Michelle    Gardena, CA

8/5/2013 3:33:46 PM

Your Article is very Helpful and kind of calms this fear that I have just wondering what did this stray cat give me due to feeling Ill after receiving a scratch a Flea Bite.
I am so glad to know the disease is "Treatable."

Heather    Lakeland, FL

4/1/2012 8:05:24 PM

My daughter had CSD when she was 8 years old. She started having severe headaches, vomiting, fever that was on and off. She also became very combative. The symptoms started in October shortly after we took in a stray kitten. In February she developed a swollen lymphnode on her collar bone. Her doctor had her tested but it came back negative for CSD so the doctor sent us to a childrens cancer center. The doctor there told us that it didn't look like cancer and called her doctor to consult. That's when we found out that they retested the sample again and this time it did test posative for CSD. My daughter was on strong antibiotics for about 4 months. Her lymphnode grew and grew until it finally burst. The doctor told us that it was doing it's job of collecting the poison in her body and to leave it alone and let it do its job. That was several years ago and she is fine now.

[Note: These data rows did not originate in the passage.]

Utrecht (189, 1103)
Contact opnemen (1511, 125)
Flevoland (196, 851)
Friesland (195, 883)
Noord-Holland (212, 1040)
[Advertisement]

Janice    E Stroudsburg, PA

3/29/2011 11:30:18 AM

I also had swollen lymph nodes in the same two locations (armpit and inside elbow) which become rock like and were surgically removed. Many years later I developed lymphedema which the doctor feels was caused by the CSD. This conditions is now permanent.

Michelle    Statham, GA

3/18/2011 10:12:10 AM

I got sick with cat scratch fever 3 yrs ago & it makes you very sick. I had 2 swollen lymph nodes (under arm pit & inside elbow), ran high grade fever for over a month. Lost appetite, weakenss, fatigue, headaches & lost weight. Was on 4 different types of antibiotics & nothing helped. finally had to have surgery to drain lymp nodes to keep from having blood poisoning & so my arm/hand would stop swelling. Was out of work for a month. I wouldn't wish this on anyone.